In the late 18th century doctors were probably killing as many patients as they cured with bloodletting and crude poisons used as medicines. A German doctor called Samuel Hahnemann developed a system of medicine based on lengthy observation and rigourous experimentation. This system came to be known as homoeopathy.
Hahnemann (1755 - 1843) was so dissatisfied with the current medical practice that he stopped practising medicine and turned his attention to translating medical text. (He was also a scholar, a chemist, a mineralogist, a botanist).
It was here, in the ancient texts, that he found references to the principal that ‘poison is the remedy for poison’. Hippocrates wrote ‘similia similibus curentur’, or ‘like is cured by like’ (a phrase quickly adopted by homoeopaths).
So Hahnemann dosed himself with cinchona bark (quinine) and found that the symptoms he developed were the same symptoms patients complained of who were later cured by cinchona.

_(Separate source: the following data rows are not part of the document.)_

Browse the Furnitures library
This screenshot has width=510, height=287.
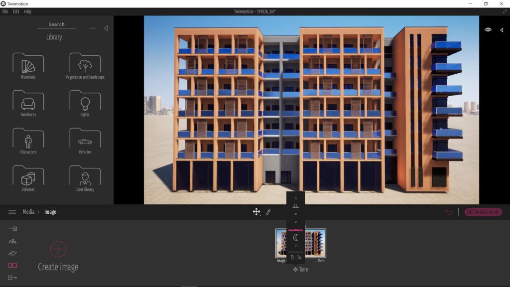[27, 102]
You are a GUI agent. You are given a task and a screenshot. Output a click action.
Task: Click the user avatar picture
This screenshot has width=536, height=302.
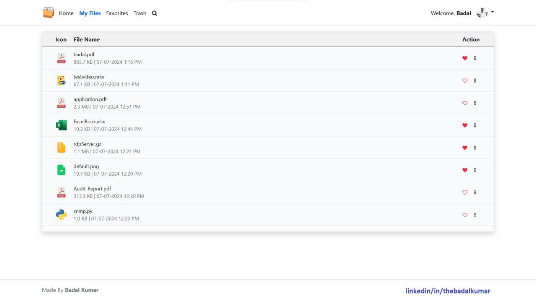482,13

This was the first ‘’proving’. All provings of new remedies are still carried out on healthy people.
He went on to experiment with smaller and smaller doses and found that as the dose became more dilute it acted not only more gently, but also more thoroughly and more deeply.
Today, it is ironic that homoeopathy is often derided as unscientific by some of the medical establishment when in fact it was founded on purely scientific principles in the age of quackery in medicine.